シティっぽさもありますが、根本はクローズドの脱出となっております。
全ての謎が解かれることが最善ですが、解かれなくても薄っすらと背景は察せるようになっているはずです。
神話生物と戦闘する可能性は低いのですが、SAN値が削られる可能性のあるポイントが地味に多いのでお気をつけください。


0.シナリオ諸元

推奨技能:〈目星〉〈聞き耳〉〈
 このシナリオは作りたて〜数回探索を経験した探索者を想定としています。

1.シナリオ概略

とある晩夏の日、探索者たちは夏休みか、休暇か、あるいは里帰りといった理由から、とある地方の「源村(みなもとむら)」と呼ばれる村にやってきていた。
この村は、明治の頃こそ大きい商家の別宅があり栄えていたものの、交通網の変化により寂れてしまって久しい。
探索者はそこに一つしかない宿屋で顔を会わせ、この土地にここ数年住んでいる未海(みうみ)という男から、この辺りでは「金魚屋敷」が有名だという話を聞く。

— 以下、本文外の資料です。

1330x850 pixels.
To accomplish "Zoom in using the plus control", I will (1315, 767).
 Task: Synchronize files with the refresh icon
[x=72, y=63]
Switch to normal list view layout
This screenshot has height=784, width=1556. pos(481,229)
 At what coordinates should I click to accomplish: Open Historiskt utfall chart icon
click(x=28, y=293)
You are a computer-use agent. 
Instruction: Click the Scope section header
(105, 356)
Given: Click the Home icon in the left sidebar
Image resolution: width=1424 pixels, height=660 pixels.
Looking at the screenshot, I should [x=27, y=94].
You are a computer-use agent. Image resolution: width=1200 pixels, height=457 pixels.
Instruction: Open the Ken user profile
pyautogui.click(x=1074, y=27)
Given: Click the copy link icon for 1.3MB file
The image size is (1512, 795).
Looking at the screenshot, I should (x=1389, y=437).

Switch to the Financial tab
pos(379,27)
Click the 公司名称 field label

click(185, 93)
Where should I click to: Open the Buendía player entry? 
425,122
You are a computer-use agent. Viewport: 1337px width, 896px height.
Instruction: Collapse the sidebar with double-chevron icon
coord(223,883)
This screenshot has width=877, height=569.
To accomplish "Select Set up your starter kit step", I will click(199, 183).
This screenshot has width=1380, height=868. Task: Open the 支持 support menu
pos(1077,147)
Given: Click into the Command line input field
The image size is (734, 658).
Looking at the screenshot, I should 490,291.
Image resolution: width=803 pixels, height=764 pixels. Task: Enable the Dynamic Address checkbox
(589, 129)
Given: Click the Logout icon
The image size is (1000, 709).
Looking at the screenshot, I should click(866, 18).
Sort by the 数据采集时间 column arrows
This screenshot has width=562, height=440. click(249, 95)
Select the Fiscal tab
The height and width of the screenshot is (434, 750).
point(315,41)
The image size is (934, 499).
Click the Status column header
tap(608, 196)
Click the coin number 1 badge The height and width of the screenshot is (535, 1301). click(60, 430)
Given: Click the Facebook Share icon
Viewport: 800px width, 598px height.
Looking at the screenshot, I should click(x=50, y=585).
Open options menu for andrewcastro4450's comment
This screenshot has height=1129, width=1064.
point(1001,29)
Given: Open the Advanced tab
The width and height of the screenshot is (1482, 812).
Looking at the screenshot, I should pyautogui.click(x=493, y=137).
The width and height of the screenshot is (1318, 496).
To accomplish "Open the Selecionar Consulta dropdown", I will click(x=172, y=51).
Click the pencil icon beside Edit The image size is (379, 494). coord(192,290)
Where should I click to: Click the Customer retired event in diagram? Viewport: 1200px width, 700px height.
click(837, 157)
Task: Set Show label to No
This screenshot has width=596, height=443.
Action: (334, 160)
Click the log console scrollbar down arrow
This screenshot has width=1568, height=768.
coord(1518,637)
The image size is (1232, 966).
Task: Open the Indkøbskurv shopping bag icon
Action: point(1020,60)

そしてその日の夜、眠りについた探索者たちは目が覚めると古びた屋敷の前にいた。
そこは眠る前に話を聞いた「金魚屋敷」そのものだった。

2.シナリオの背景

今回の話において、神話生物の介入はない。全ては人の情念が生み出した怪異である。

かつて日本の東北地方にとある貿易商の別荘があった。当主には多くの愛人がおり、ある年にその一人である遊女が、錦という少女を産んだ。

田舎者の遊女が産んだ「錦」というその少女は、幼いながらも大層可愛らしく、不思議な色気を持っていた。
父親の愛を保つため、錦の母は錦にいつも笑顔で純粋に接するように言いつけた。
しかし、やがて父親は錦を性的な目で見るようになる。
その歪んだ愛情は、錦が育つにつれて顕著なものとなっていった。
彼は錦を表向きには病死とし、屋敷から出さず、誰とも遊ばせず、屋敷の内蔵に隠していた。
父親はゆくゆくは錦を不老にしようと考え、その為の術を必死に探していた。
そんな父親と錦を恨めしく思った錦の母は、村長の息子「清臣」を手引きし、錦と会わせることに成功した。
かくして出会った二人は、錦の母の思惑通り恋に落ちたのだ。

だが、その儚い想いは父によって無残にも踏み躙られる。
殺され秘密裏に処理される清臣。全てが終わった後で真実を母親から教えられ、生まれて初めて「怒り」を知った錦。
錦は秘密裏に家族を惨殺した。そして精神的なショックと無理が祟ったのだろう、彼女自身も十代後半という若さでこの世を去った。

しかし死してなお彼女の思いはかつて清臣と交わした「一緒に外の世界を見る」という約束に囚われており、二人の絶望と無念がこの異界を作り出したのである。